This is a Python script that searches for duplicate files within a directory or a list of directories. It focuses on finding duplicates of audio files such as .wav, .aif, .aiff, .au, .wavex, .flac, .caf, and .ogg. The script uses the md5 hashing algorithm to compare files, and it can delete duplicate files if needed.
To run this script, you need Python 3 installed on your machine. The script uses the following built-in Python modules:
pathlib
os
shutil
collections
hashlib
Set the directory paths to be searched for duplicates in the databank_paths list. You can add multiple paths to the list. If you want to delete duplicate files within a specific folder, set the folder_identify variable to the name of the folder where the duplicate files should be deleted from. Run the script in the command line by navigating to the script's directory and typing python3 <script_name>.py. You can replace <script_name> with the actual name of the script.

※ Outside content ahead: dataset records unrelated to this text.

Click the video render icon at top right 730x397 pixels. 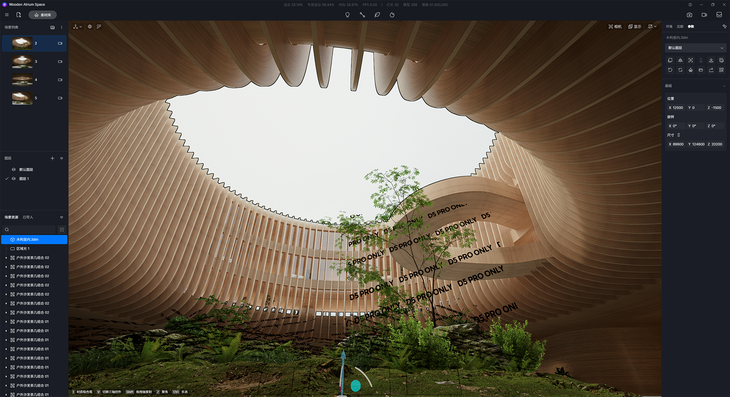click(704, 15)
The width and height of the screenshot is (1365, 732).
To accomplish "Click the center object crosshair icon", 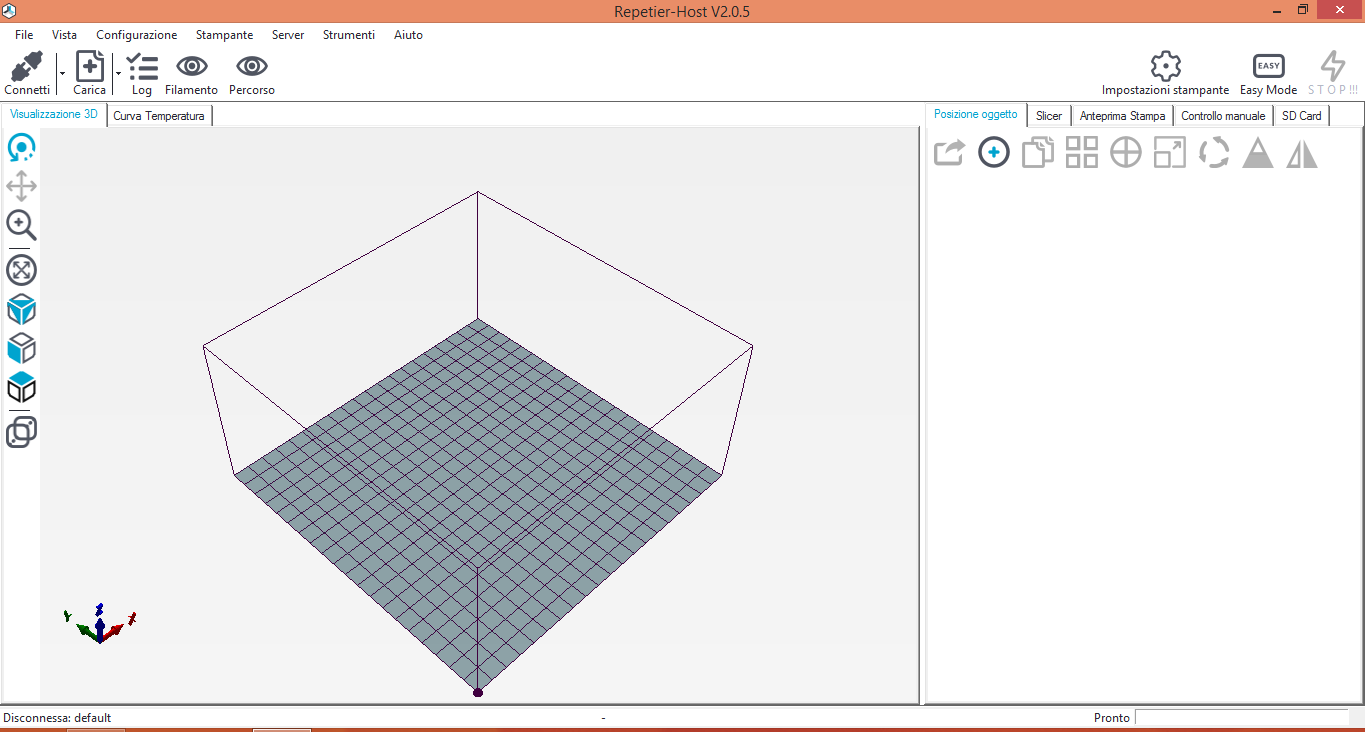I will pos(1126,153).
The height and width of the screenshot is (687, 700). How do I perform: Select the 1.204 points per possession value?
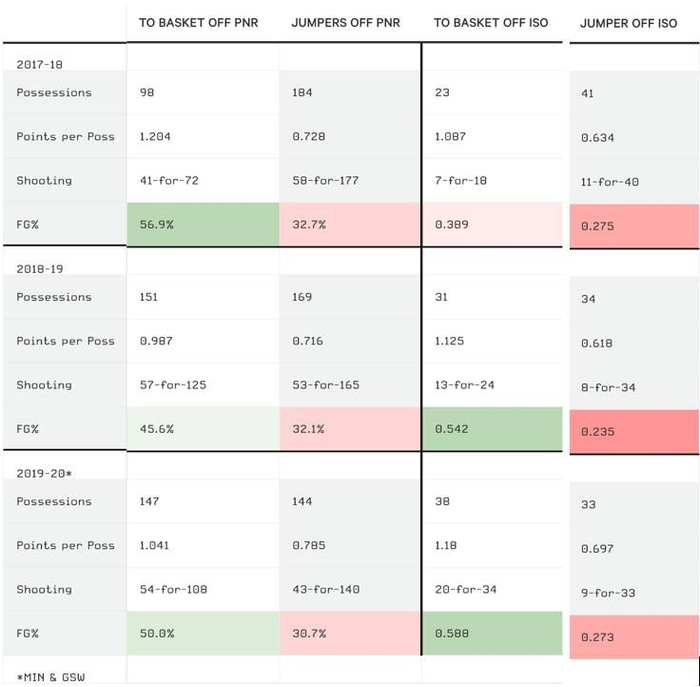(x=155, y=137)
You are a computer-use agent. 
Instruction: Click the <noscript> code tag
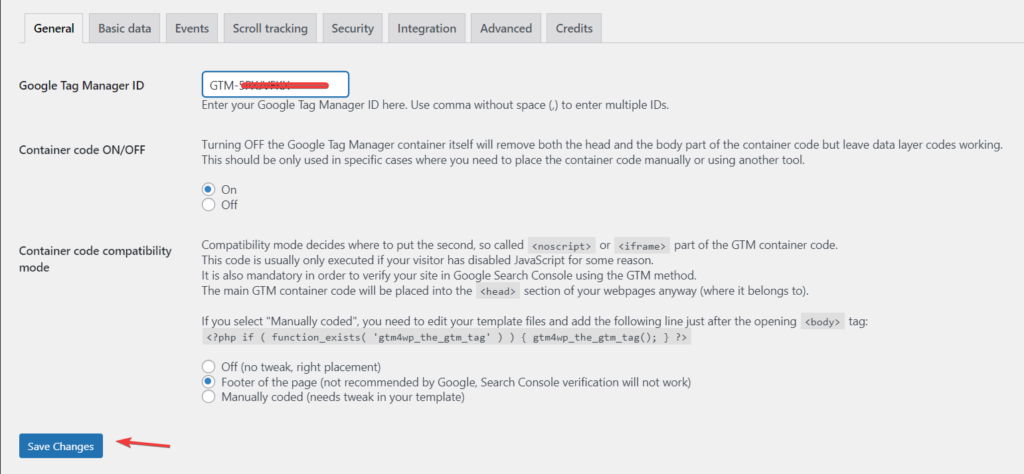click(x=562, y=246)
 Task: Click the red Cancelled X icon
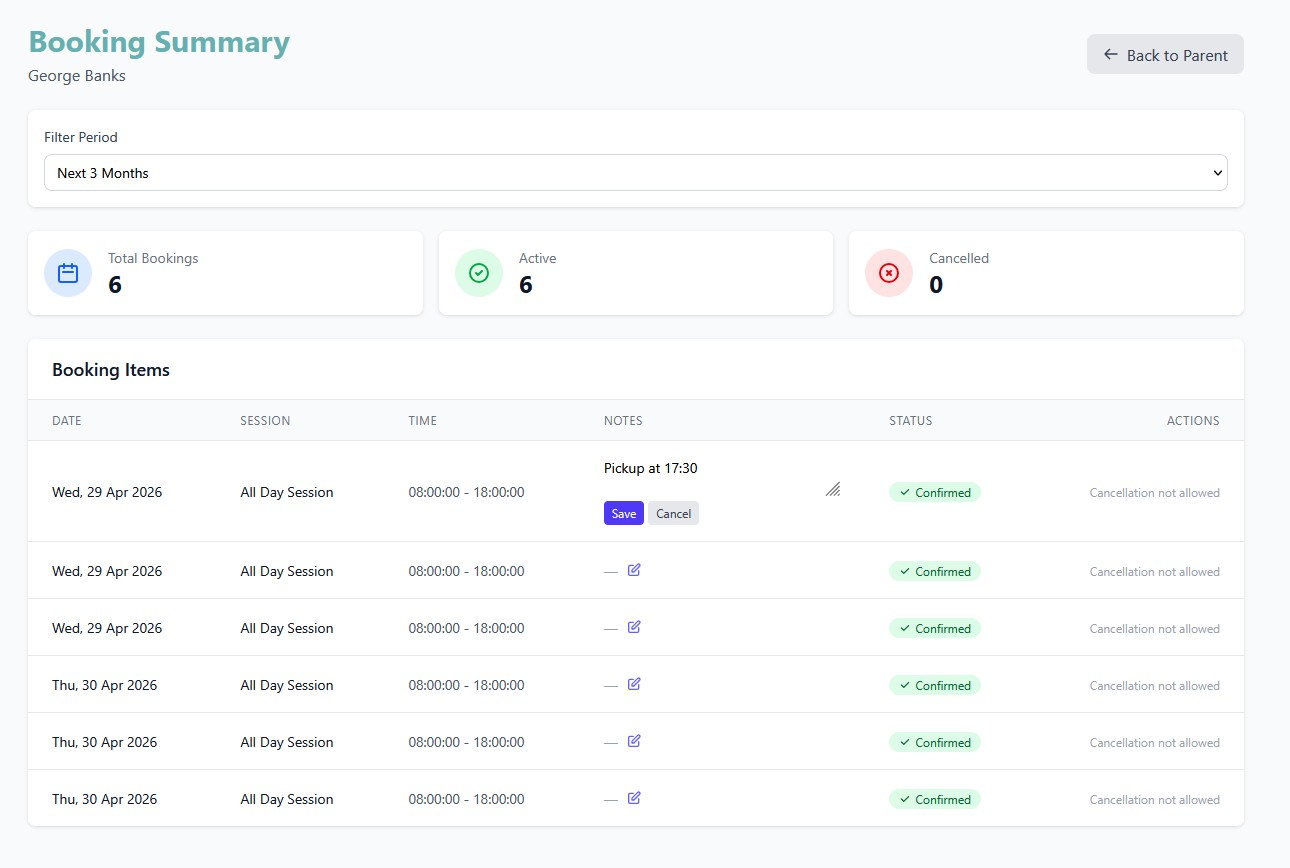coord(889,273)
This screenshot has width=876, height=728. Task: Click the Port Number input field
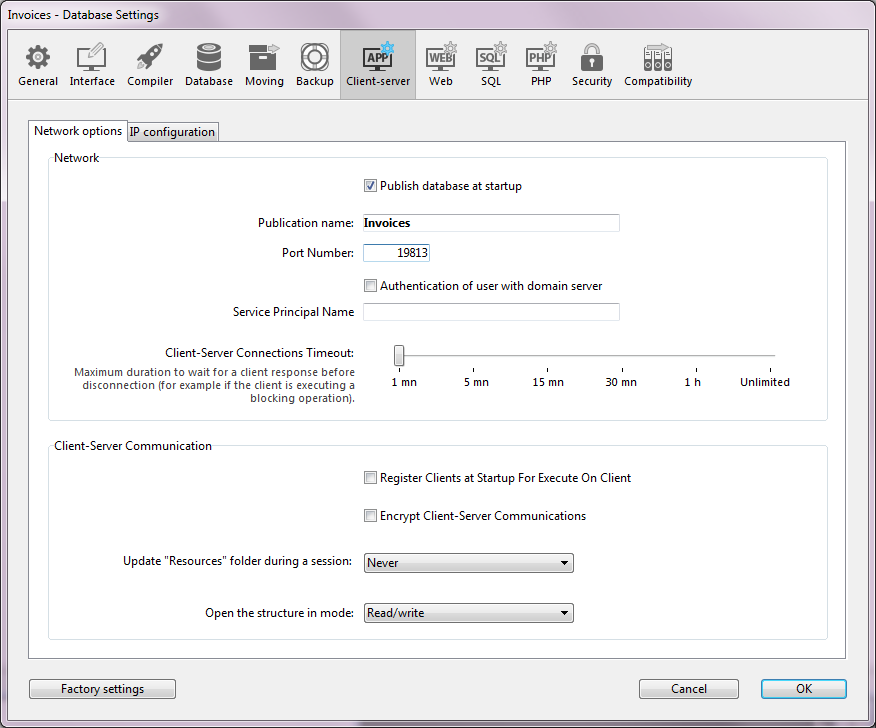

This function takes a list of directory paths as input and returns a dictionary where each key is a hash of a duplicate file and the value is a list of paths to the files with that hash. The function searches for audio files with extensions such as .wav, .aif, .aiff, .au, .wavex, .flac, .caf, and .ogg.
This function takes a dictionary of duplicate files and a string that identifies the folder from which the duplicate file should be deleted as inputs. It deletes one copy of each duplicate file in the identified folder.
This function takes a dictionary of duplicate files and a string that identifies the folder within which the duplicate file should be deleted as inputs. It deletes all duplicate files in the identified folder except for the last one.
This is the main function that runs the script. It calls the find_duplicates function to find duplicate files in the specified directories. You can comment out the del_within or del_between function calls if you do not want to delete any files.